Task goal.
Produce the lines from the one containing "Instruction: Open port" through the end of the material exactly as they appear, both ends included, and leave the pictures out.

>>>

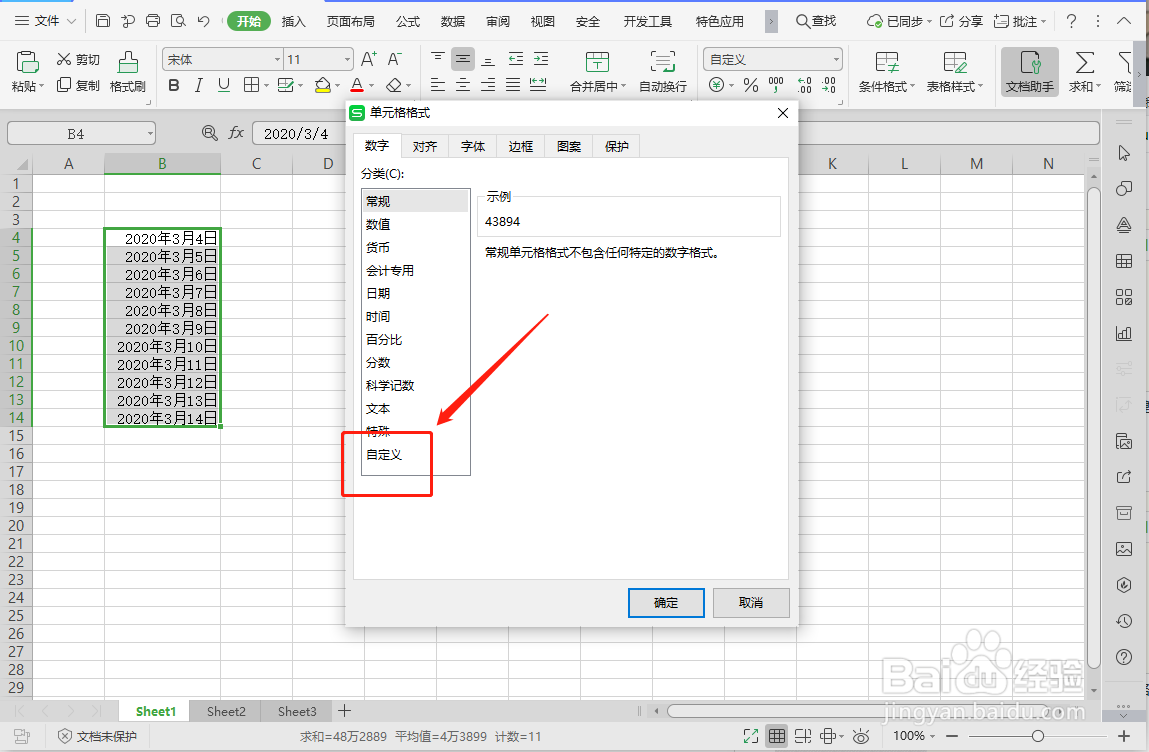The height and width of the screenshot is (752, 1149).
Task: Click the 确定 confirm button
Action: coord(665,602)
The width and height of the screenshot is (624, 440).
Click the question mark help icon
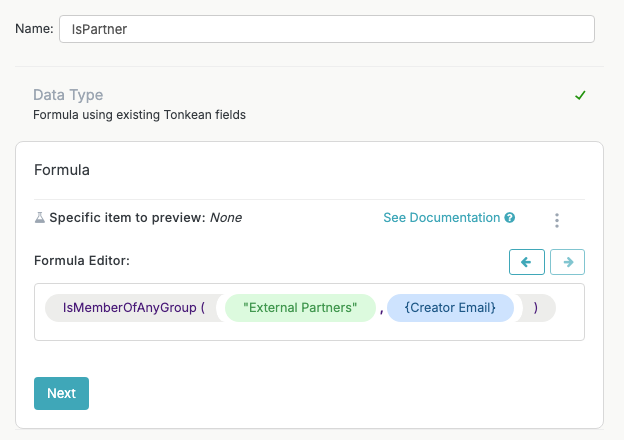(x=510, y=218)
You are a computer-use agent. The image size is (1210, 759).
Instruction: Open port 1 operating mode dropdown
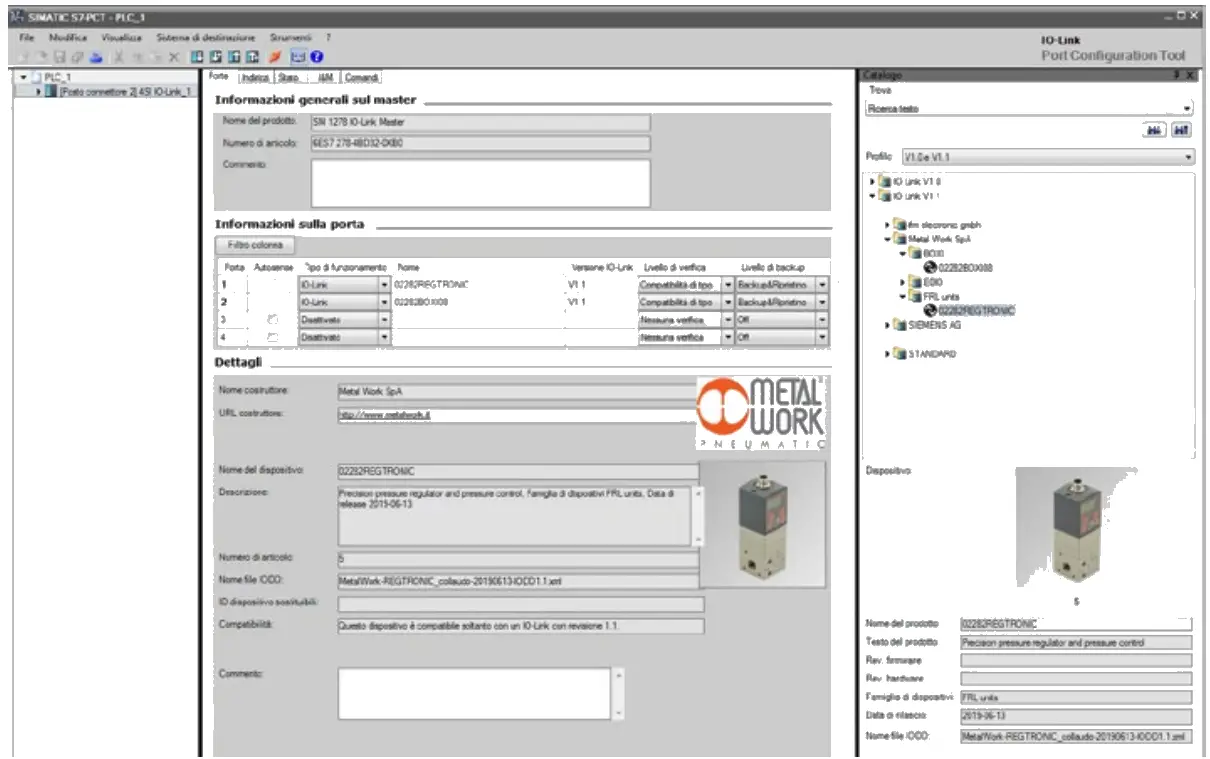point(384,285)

<<<

Finished exercise.
Instruction: Open port 1 operating mode dropdown
point(384,285)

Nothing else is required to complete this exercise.